[Saved entries]
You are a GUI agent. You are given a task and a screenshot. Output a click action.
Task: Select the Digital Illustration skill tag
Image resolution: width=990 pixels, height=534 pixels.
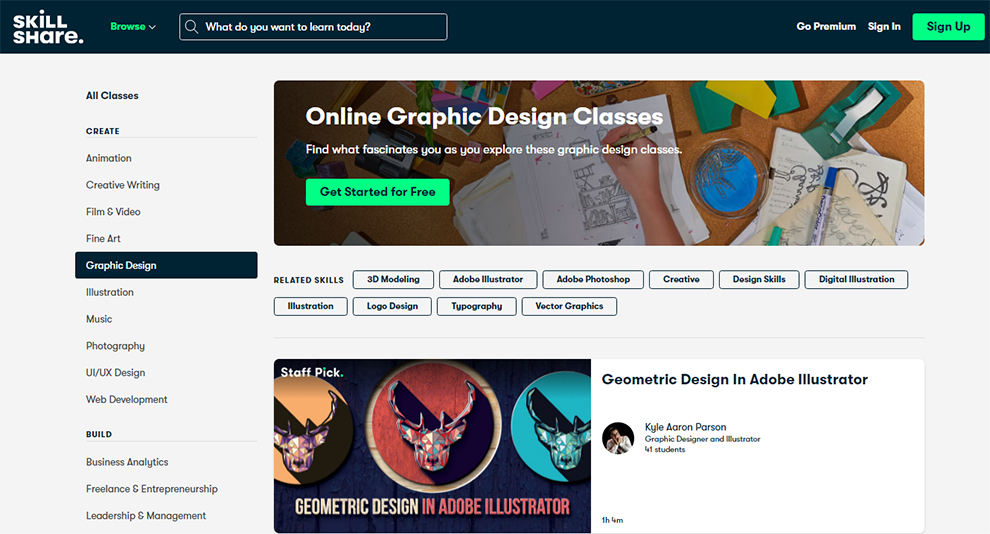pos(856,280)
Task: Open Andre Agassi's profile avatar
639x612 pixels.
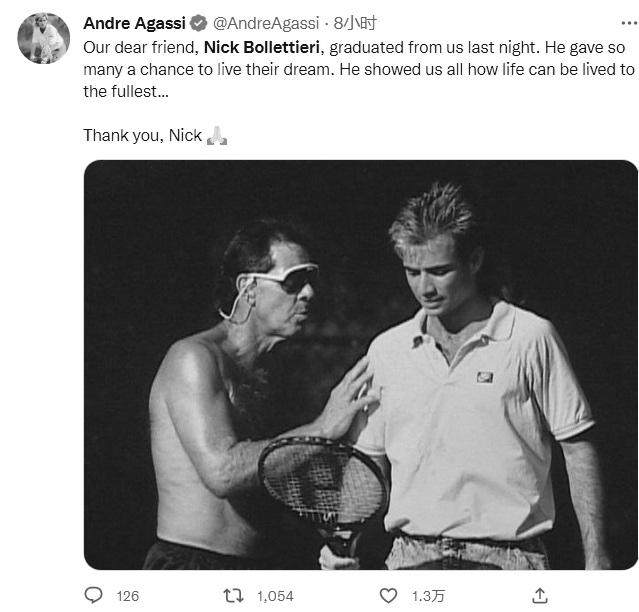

Aim of the exercise
Would you give again, exactly as written, the lines from the one containing "Task: Open Andre Agassi's profile avatar" through the end of the records, with no pictures and no other lines?

Exercise result
Task: Open Andre Agassi's profile avatar
639x612 pixels.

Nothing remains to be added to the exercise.